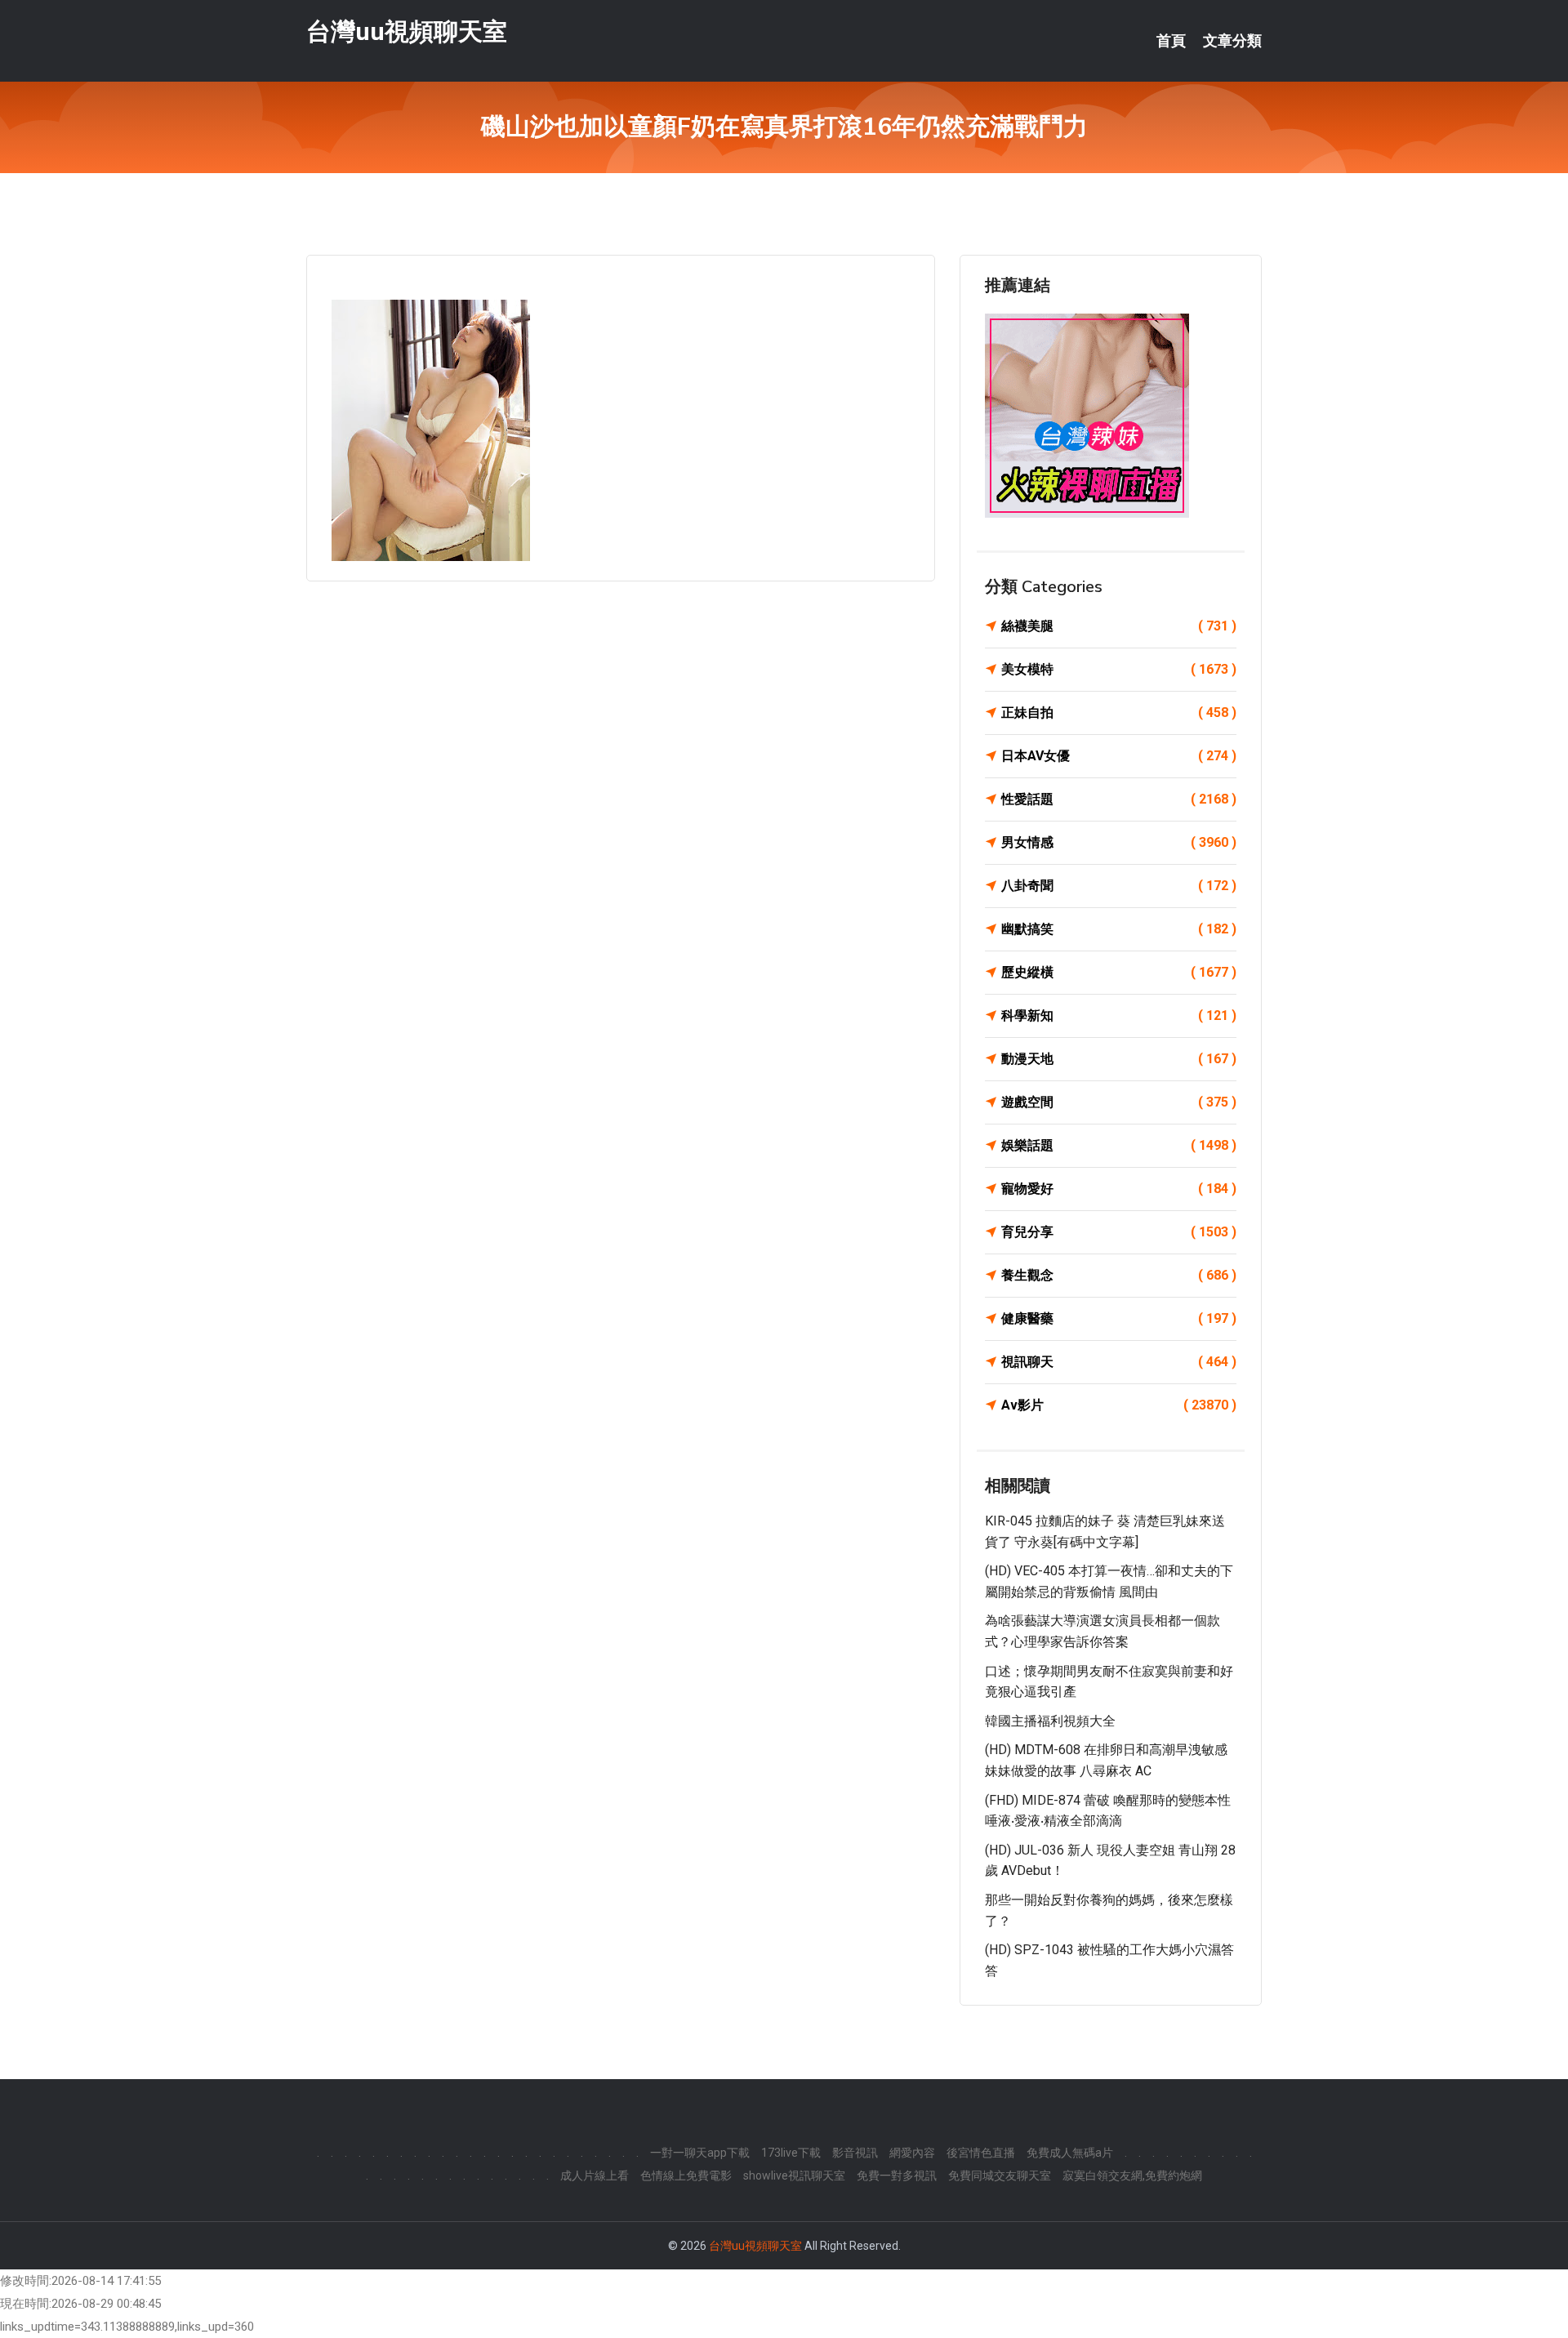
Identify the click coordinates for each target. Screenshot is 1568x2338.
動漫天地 (1118, 1059)
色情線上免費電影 (686, 2175)
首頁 (1171, 41)
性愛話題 (1118, 799)
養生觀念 (1118, 1275)
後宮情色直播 (981, 2152)
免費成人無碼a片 (1070, 2152)
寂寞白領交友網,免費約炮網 (1132, 2175)
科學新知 (1118, 1015)
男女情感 (1118, 842)
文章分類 (1232, 41)
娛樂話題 (1118, 1145)
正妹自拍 (1118, 712)
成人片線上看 (594, 2175)
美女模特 (1118, 669)
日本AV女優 (1118, 756)
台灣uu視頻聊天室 (406, 31)
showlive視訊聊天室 (794, 2175)
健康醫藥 (1118, 1318)
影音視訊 (855, 2152)
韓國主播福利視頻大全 (1050, 1721)
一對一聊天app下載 (700, 2152)
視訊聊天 (1118, 1361)
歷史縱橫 (1118, 972)
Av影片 (1118, 1405)
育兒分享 (1118, 1232)
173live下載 (791, 2152)
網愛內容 (912, 2152)
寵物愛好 (1118, 1188)
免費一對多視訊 (897, 2175)
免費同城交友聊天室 (999, 2175)
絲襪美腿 (1118, 626)
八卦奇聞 (1118, 885)
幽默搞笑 (1118, 929)
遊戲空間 (1118, 1102)
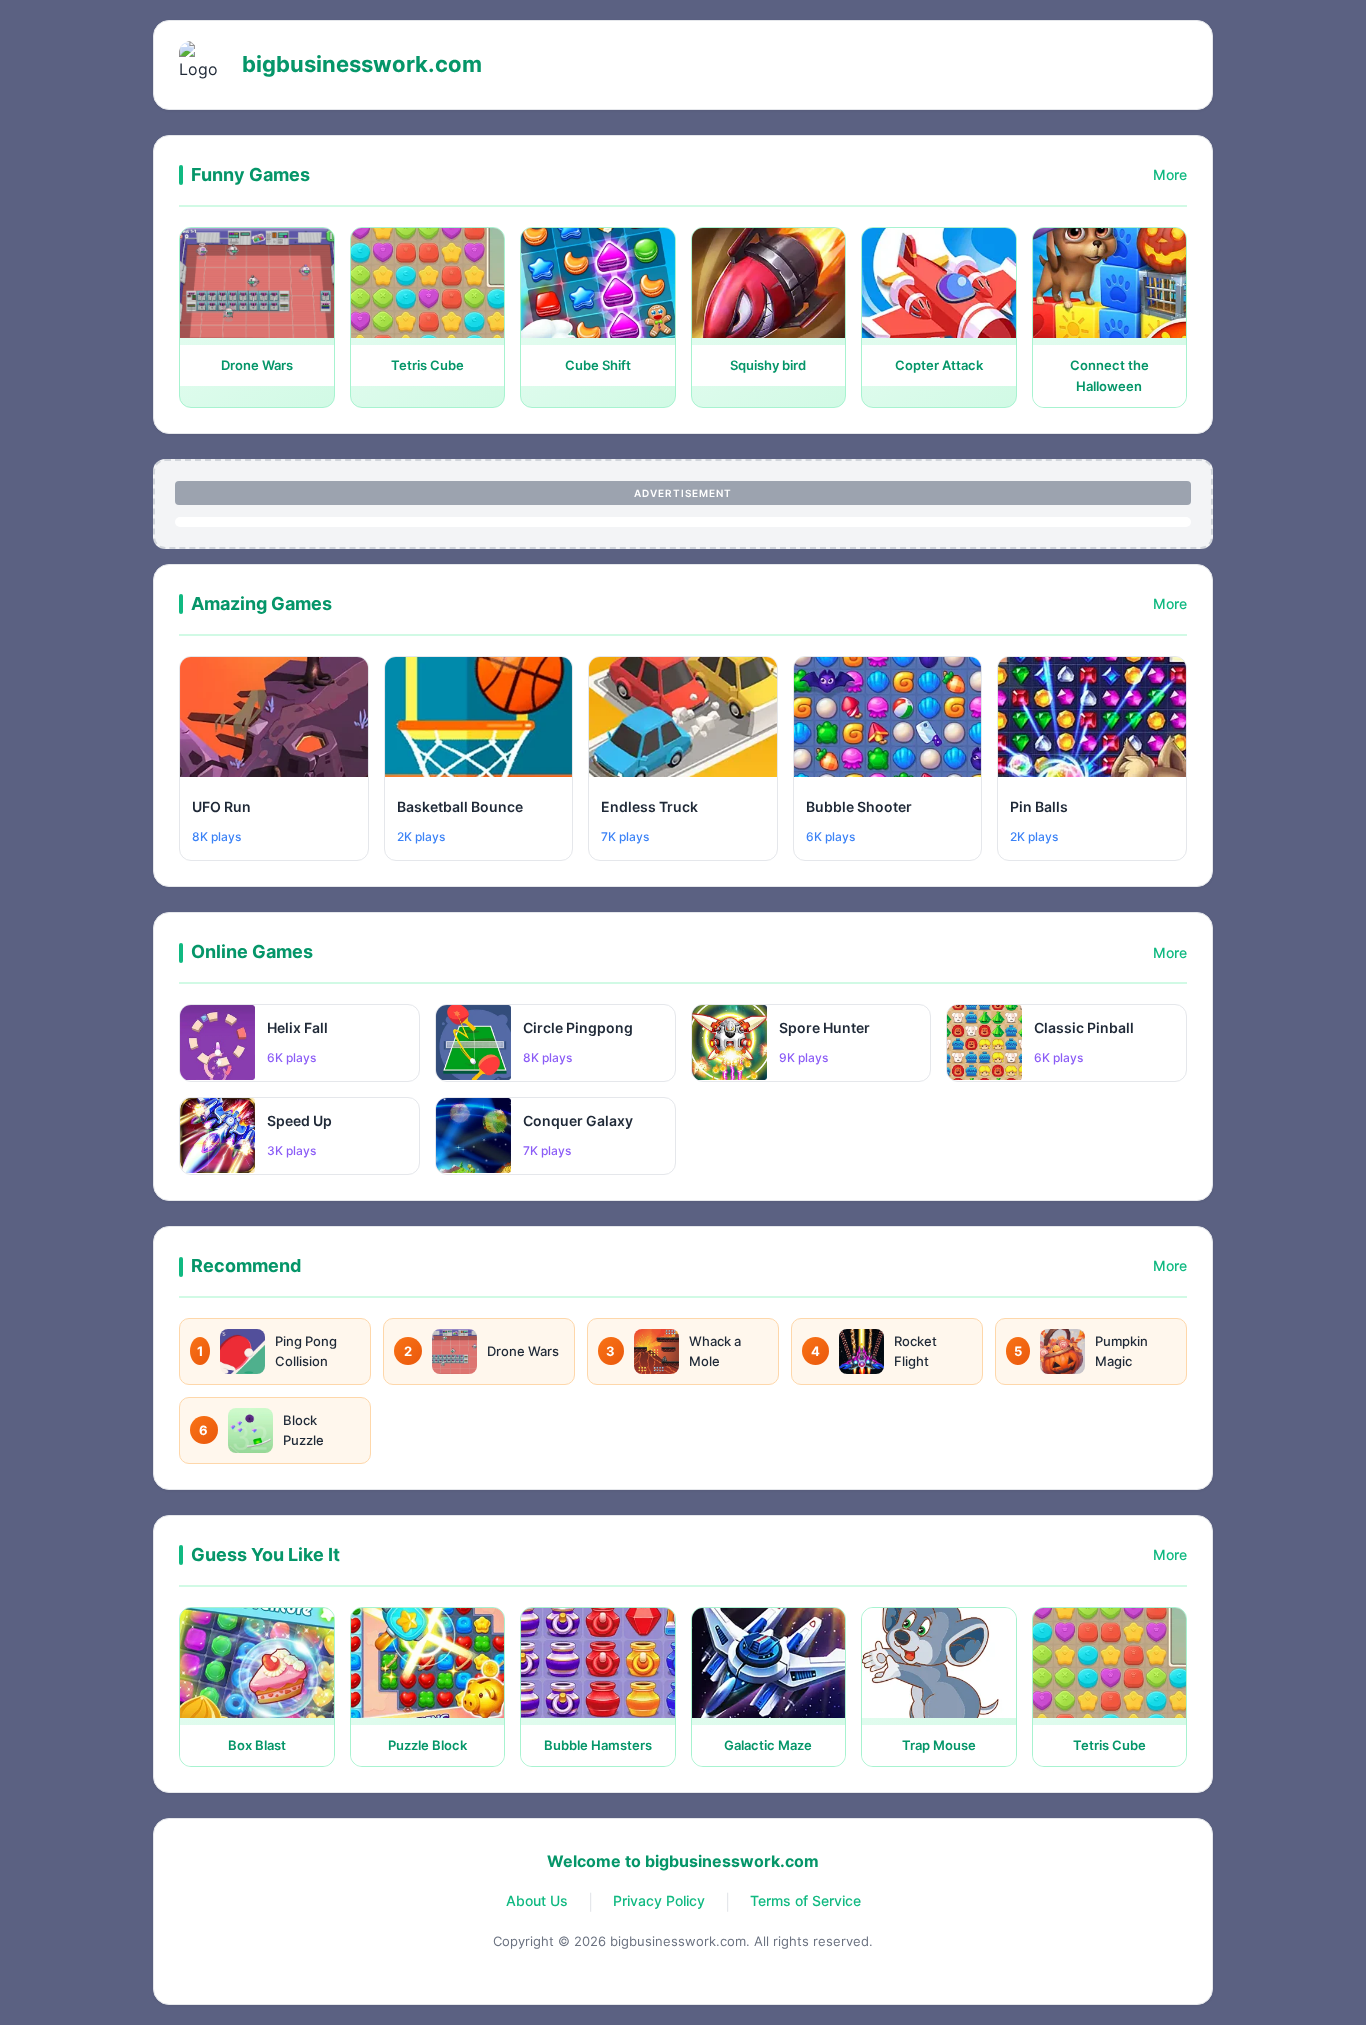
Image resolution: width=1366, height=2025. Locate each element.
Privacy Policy (659, 1900)
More (1170, 174)
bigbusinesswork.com (362, 64)
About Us (537, 1900)
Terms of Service (805, 1900)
----------
■ **What needs to be done**: Search the entries for the word "each" and copy every line that has it.

■ **Answer to the exercise**:
Identify the click coordinates for each target. Screenshot is 1568x2338.
Image resolution: width=1366, height=2025. Locate each element.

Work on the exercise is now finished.